*抜粋*
◇ ◇ ◇ ◇
頭痛の症状・原因、放置すると危険なケース、タイプ別の対処法をご紹介します。自分の頭痛の原因を知って、適切に対処するためにお役立てください。
頭痛は大きく分けて、「一次性頭痛」と「二次性頭痛」の2種類あります。一次性頭痛は、明確な原因や特定の病気がないにも関わらず、定期的に頭痛を繰り返すのが特徴です。一次性頭痛はさらにいくつものタイプがあり、特に「片頭痛」「緊張型頭痛」「群発頭痛」は「3大慢性頭痛」と呼ばれています。
一方、二次性頭痛は、なんらかの病気や頭部のケガなどが原因となって引き起こされる頭痛です。一次性頭痛に比べると危険度が高く、放置すると命にかかわる場合があります。
一次性頭痛の中で代表的な片頭痛・緊張型頭痛・群発頭痛の3タイプは、症状が慢性的に繰り返される場合があります。ひどくなると生活に支障をきたしたり、対処法を間違えると悪化したりするので要注意です。自分がどの症状にあてはまるのかを確認し、適切に対処しましょう。
◇ ◇ ◇ ◇
*提供項目*

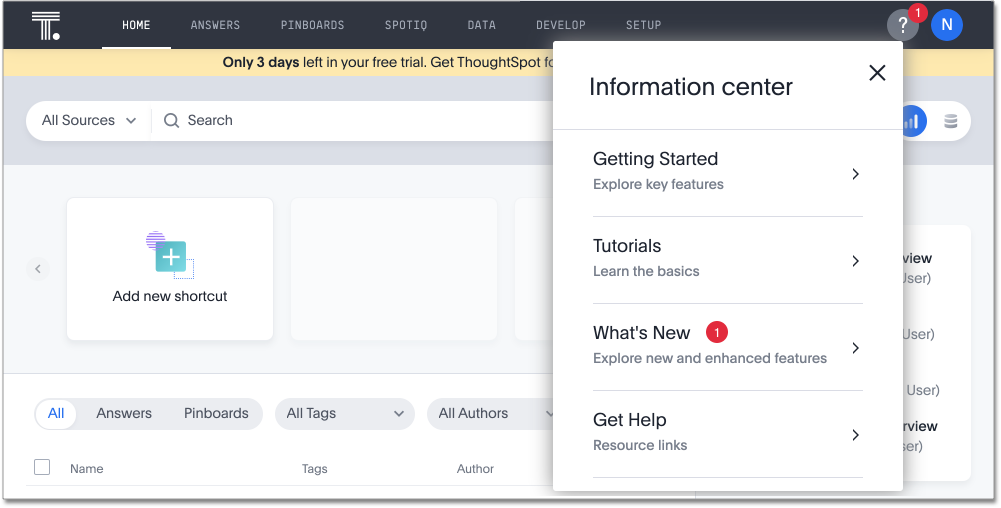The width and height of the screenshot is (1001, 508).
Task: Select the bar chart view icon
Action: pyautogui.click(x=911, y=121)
◇ ◇ ◇ ◇
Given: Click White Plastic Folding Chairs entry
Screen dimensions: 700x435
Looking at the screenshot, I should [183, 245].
◇ ◇ ◇ ◇
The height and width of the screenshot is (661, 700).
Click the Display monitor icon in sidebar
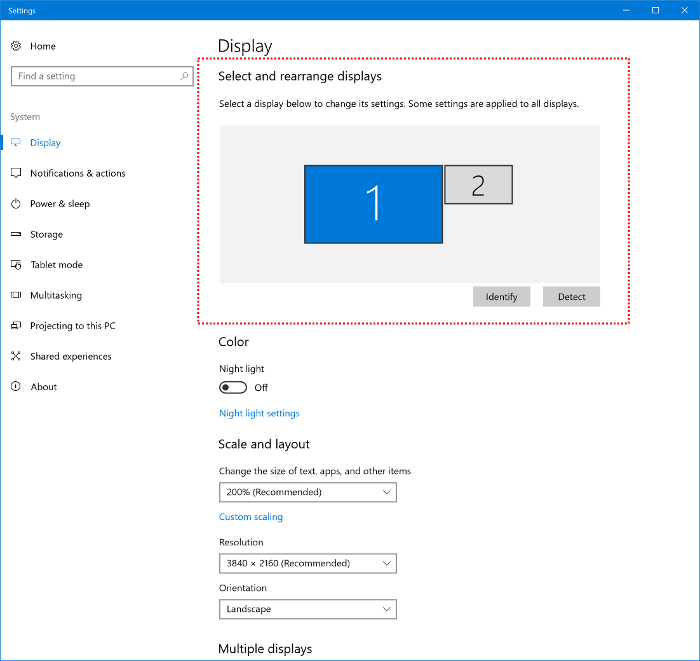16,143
◇ ◇ ◇ ◇
*練習問題*
A: 頭痛の抜粋から、「頭痛は大きく分けて、「一次性」から「命にかかわる場合があります。」までを、両端の語句も含めて一字一句変えずに抜き出してください。
B: 頭痛の抜粋で「3大慢性頭痛」と呼ばれているのは、どの3つの頭痛ですか。
項目はここでは使いません。

*解答例*
A:
頭痛は大きく分けて、「一次性頭痛」と「二次性頭痛」の2種類あります。一次性頭痛は、明確な原因や特定の病気がないにも関わらず、定期的に頭痛を繰り返すのが特徴です。一次性頭痛はさらにいくつものタイプがあり、特に「片頭痛」「緊張型頭痛」「群発頭痛」は「3大慢性頭痛」と呼ばれています。
一方、二次性頭痛は、なんらかの病気や頭部のケガなどが原因となって引き起こされる頭痛です。一次性頭痛に比べると危険度が高く、放置すると命にかかわる場合があります。

B: 片頭痛、緊張型頭痛、群発頭痛です。